И вдруг торжество разоблачительной угрозы в глазах Хрущева стало по мере возрастания патриотического воя сменяться опасливым презрением к залу. Хрущев поднял руку, утихомиривая спровоцированный им самим всплеск агрессивного подхалимства.
— Нет, товарищи, — сказал он, отрицательно мотнув головой. — Мало ли какую информацию нам подсовывают — иногда и ложную. Так что я не буду называть имени.
Но разбушевавшаяся камарилья не унималась, скандируя:
— И-мя! И-мя!
— Ну что, сказать, что ли… — заколебался Хрущев.
— Сказать! — заревела камарилья, упиваясь брезжущей возможностью кого-то разорвать на куски.
— Нет, все же не скажу… — остановился Хрущев и вдруг опять почти швырнул ожидаемую кость. — А ну как скажу?!
Он азартно поиграл еще немножко в эту веселую полупытку-полуигру «скажу — не скажу» и наконец с решительным вздохом сказал:
— Нет, товарищи. Все-таки так нельзя. Если это правда, то, может быть, этот писатель одумается. А что, если это просто ложный донос? Нет, товарищи, к тому проклятому времени, когда по ложным доносам арестовывали и даже уничтожали советских людей, возврата нет и не будет!
И что бы вы думали: тот частично детский писатель опять первым вскочил и бешено зааплодировал.

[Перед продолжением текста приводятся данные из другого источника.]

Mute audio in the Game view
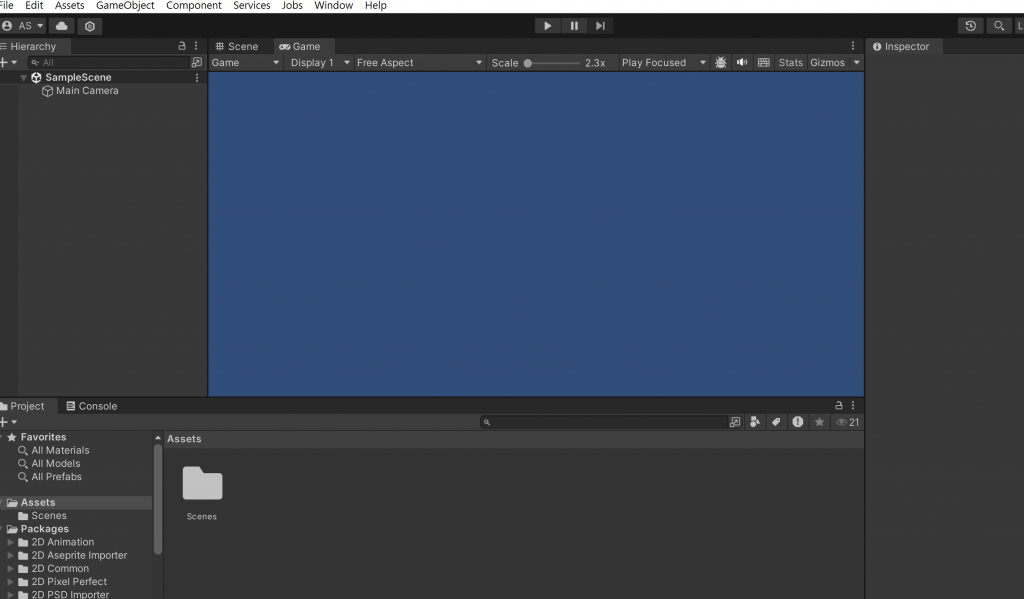Viewport: 1024px width, 599px height. pos(742,63)
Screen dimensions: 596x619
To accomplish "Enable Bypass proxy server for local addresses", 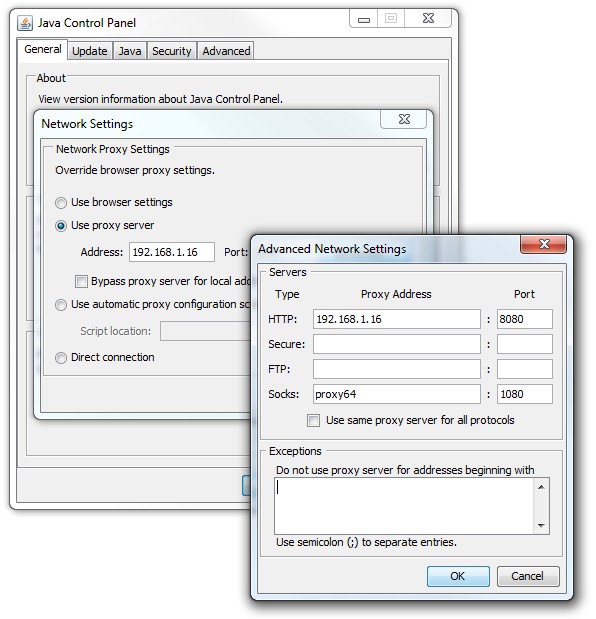I will (x=81, y=281).
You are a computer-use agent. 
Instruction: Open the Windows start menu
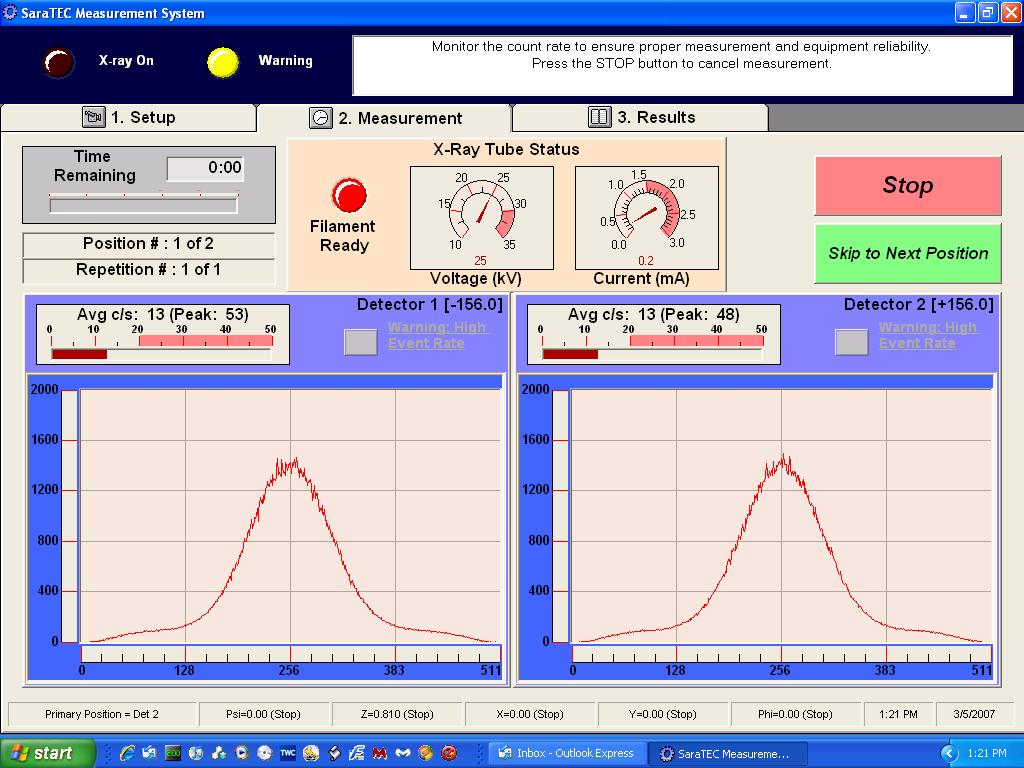pyautogui.click(x=47, y=753)
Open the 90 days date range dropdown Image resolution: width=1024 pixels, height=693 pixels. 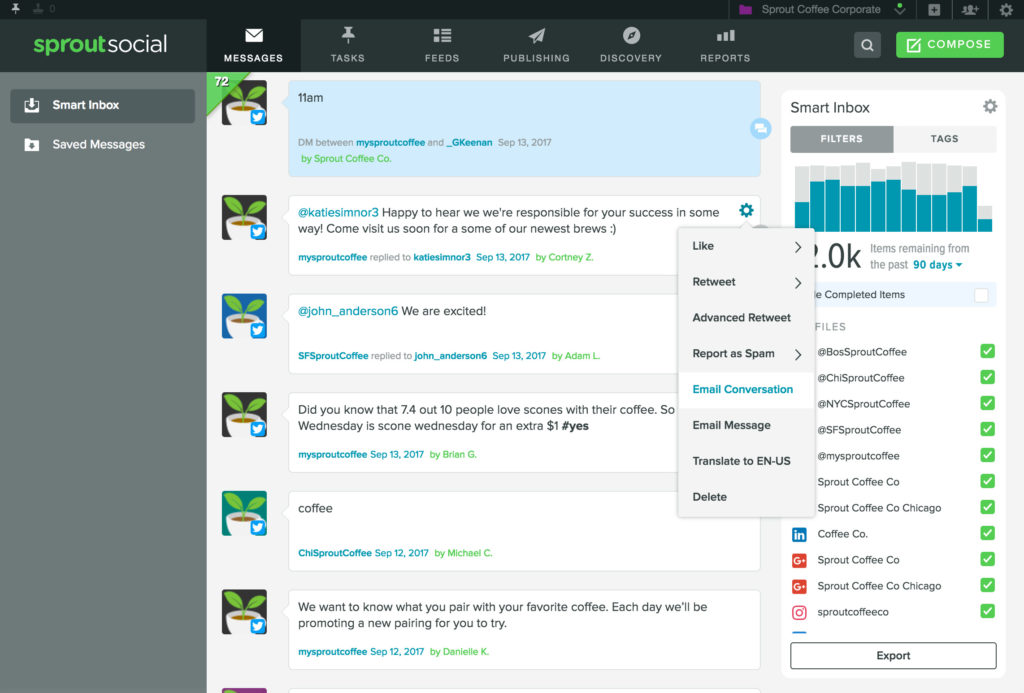[x=937, y=265]
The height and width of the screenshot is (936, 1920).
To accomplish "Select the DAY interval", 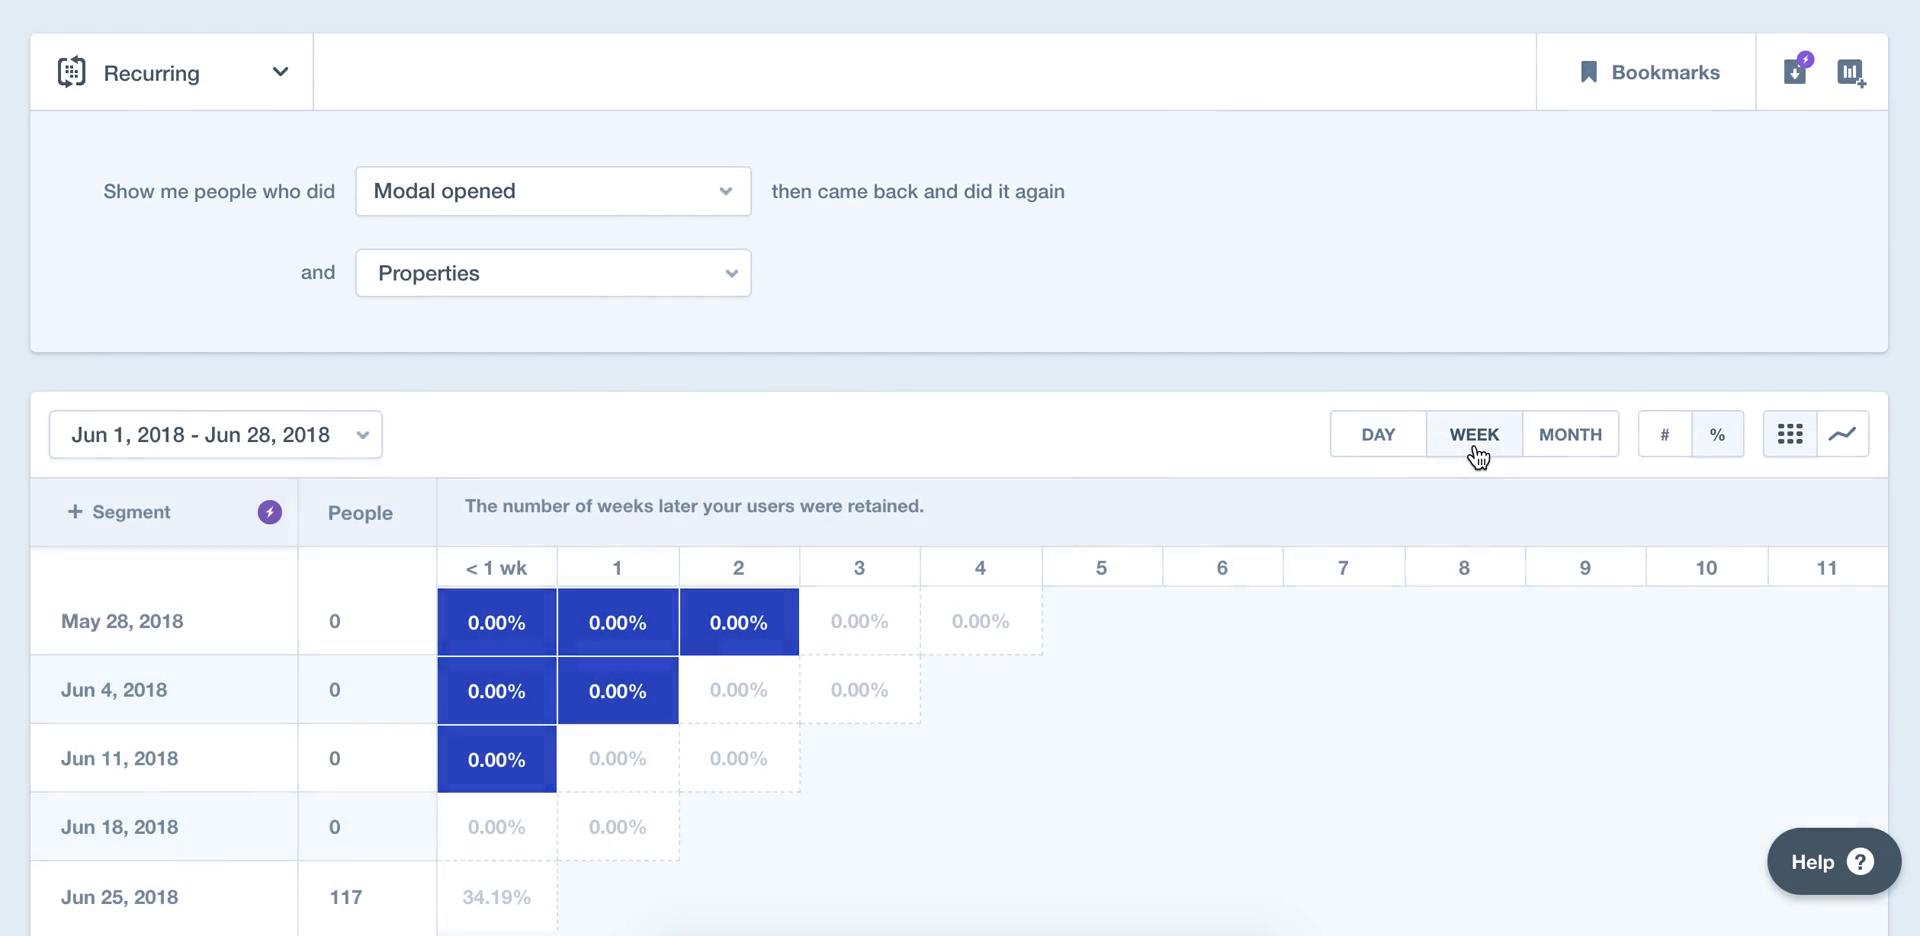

Сидевший рядом со мной Шостакович, что-то беспрерывно черкающий в записной книжке, раскрытой на коленях, сбивчиво зашептал мне:
— У меня свой метод, Евгений Александрович, чтобы не аплодировать. Делаю вид, что записываю эти великие мысли. Слава Богу, все видят, что руки-то у меня заняты.
Но все это происходило на «второй исторической встрече». А перед этим была первая.
4. Кого повесят американцы?
Перед первой встречей, правда, была еще «предпервая» — если не ошибаюсь, в пятьдесят седьмом году, в правительственной загородной резиденции. Я тогда не был приглашен, но по рассказам очевидцев вполне представляю, что там происходило.